The NY Times (via Liz) has a bit of low comedy in today's Media and Advertising section. In the article, the paper points out a political matrix we've never seen in our thirty years of observing the NY scene-a connection between Howard Rubinstein and the public interest. It seems that Mr. No Conflict of Interest Rubenstein was the broker who brought all of the publishers together, riding the caboose on the Bloomberg extension Metroliner.
Here's Old Reliable himself on just why he went out of his way to help out: "“The only thing that my clients have been talking about for the past few weeks is the fiscal dilemma that this city is facing,” said Mr. Rubenstein, the public relations mogul who helped broker a deal in 1975 involving Abraham D. Beame, then mayor of the city, and Governor Hugh L. Carey back when the feds told the city to more or less drop dead. “I did step up because I want to see the city survive and prosper,” Mr. Rubenstein said, “and I think we all agree that he is the person who we would like to see leading us through this crisis.”
The key phrase in the Rubenstein quote is, "I think we all agree..." Reminiscent of Pauline Kael's remark when she found out that Eisenhower had beaten Stevenson ("How could that be? All my friends voted for Stevenson?-or maybe it was McGovern?). In any case, the HR quote clearly underscores just how much this Bloomberg gambit is about special interests-and how these interests conceive of their own aggrandizement as being good for us all.
Les Payne highlights this in today's Newsday-likening Bloomberg to Papa Doc of Haiti: "Papa Doc Bloomberg, Mayor for Life. To hell with this being a nation governed by laws and not men. Shred the City Charter. Scrap the voters' referendum. Ignore the will of the people. Forget even the mayor's own past refusal to extend his reign. The Great Man has placed himself above the law with his billions to back it up."

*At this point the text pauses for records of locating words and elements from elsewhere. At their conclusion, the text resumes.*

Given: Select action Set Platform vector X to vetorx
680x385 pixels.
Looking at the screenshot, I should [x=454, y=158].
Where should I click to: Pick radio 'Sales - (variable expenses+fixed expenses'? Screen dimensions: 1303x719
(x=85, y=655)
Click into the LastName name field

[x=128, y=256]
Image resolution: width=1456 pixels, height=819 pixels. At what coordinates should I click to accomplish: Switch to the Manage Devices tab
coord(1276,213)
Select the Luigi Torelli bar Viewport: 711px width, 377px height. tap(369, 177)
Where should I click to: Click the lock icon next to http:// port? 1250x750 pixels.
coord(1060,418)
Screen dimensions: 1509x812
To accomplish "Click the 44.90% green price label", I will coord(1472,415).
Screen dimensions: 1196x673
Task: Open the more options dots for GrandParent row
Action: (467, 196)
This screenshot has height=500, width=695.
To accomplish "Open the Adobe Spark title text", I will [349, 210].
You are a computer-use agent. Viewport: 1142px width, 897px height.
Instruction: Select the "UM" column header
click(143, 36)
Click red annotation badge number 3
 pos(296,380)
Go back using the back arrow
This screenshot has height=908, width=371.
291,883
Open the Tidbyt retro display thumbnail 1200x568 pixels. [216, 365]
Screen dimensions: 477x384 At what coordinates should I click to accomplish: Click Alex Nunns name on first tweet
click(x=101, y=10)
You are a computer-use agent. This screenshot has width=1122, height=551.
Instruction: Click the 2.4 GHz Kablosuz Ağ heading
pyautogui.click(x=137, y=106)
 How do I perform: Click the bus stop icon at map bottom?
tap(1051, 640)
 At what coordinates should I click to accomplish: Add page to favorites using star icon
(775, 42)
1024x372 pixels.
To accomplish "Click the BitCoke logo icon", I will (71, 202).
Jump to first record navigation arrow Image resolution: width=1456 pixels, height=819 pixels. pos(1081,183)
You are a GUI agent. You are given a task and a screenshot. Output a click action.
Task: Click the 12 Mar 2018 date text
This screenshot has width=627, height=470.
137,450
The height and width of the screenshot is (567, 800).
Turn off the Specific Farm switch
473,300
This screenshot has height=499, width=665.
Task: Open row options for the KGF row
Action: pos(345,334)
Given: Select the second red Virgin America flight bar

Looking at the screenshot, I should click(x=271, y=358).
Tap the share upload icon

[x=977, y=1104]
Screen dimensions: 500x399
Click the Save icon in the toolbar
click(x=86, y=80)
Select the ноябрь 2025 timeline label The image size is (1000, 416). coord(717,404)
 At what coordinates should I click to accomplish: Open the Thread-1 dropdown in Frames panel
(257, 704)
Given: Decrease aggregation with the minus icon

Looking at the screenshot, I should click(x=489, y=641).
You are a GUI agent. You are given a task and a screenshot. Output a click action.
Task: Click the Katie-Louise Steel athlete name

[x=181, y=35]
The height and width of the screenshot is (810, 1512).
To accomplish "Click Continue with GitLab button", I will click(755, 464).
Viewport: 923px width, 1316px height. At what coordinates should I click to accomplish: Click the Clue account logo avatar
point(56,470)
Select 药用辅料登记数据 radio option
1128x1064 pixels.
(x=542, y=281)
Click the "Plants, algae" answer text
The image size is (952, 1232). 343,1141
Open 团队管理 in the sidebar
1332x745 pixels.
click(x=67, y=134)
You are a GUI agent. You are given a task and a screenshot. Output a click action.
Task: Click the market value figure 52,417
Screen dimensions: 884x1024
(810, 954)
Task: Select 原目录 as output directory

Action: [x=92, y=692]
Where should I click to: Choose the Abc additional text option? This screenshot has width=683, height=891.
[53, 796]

This is beginning to frighten us when we're on the same page as Payne. But you begin to get the picture when all of the newspapers are spouting the single party line. As the Times story underscores, it's a compelling example of one lying, while the others swear to it:
"It is no coincidence that Mr. Bloomberg cited voices from the city’s opinion leaders. With a fiscal crisis at hand, the business leaders of New York has already held a private referendum and decided who the next mayor should be. So in spite of his rather breathtaking grab for another term, there will be no opprobrium forthcoming from the editorial pages of the city’s newspapers.
Before Mr. Bloomberg took this controversial step — remember when Rudolph W. Giuliani got clobbered for seeking three more months in office after Sept. 11? — he made the rounds and locked up the support of the editorial pages of The New York Post, The New York Times and The Daily News, three city newspapers not known for moving in lock step."
There's a big difference, apparently, between the contentious former mayor and an esteemed member of the Billionaire Boys Club. Here's how loyal, club member Zuckerman was: "The Daily News had to do something of a backflip, having frantically opposed any effort to change limits."
And, as the Times points out, this was clearly a special interest backroom deal: "It was a gambit that would not have been out of place in the 1970s — or the 1870s, for that matter. This being a Bloomberg administration, there were no smoke-filled rooms, but there was definitely the sense that issues of civic moment were being handled in private environs." And now, as the City Council prepares to act, comes the good part-the actions of the rubber stamp.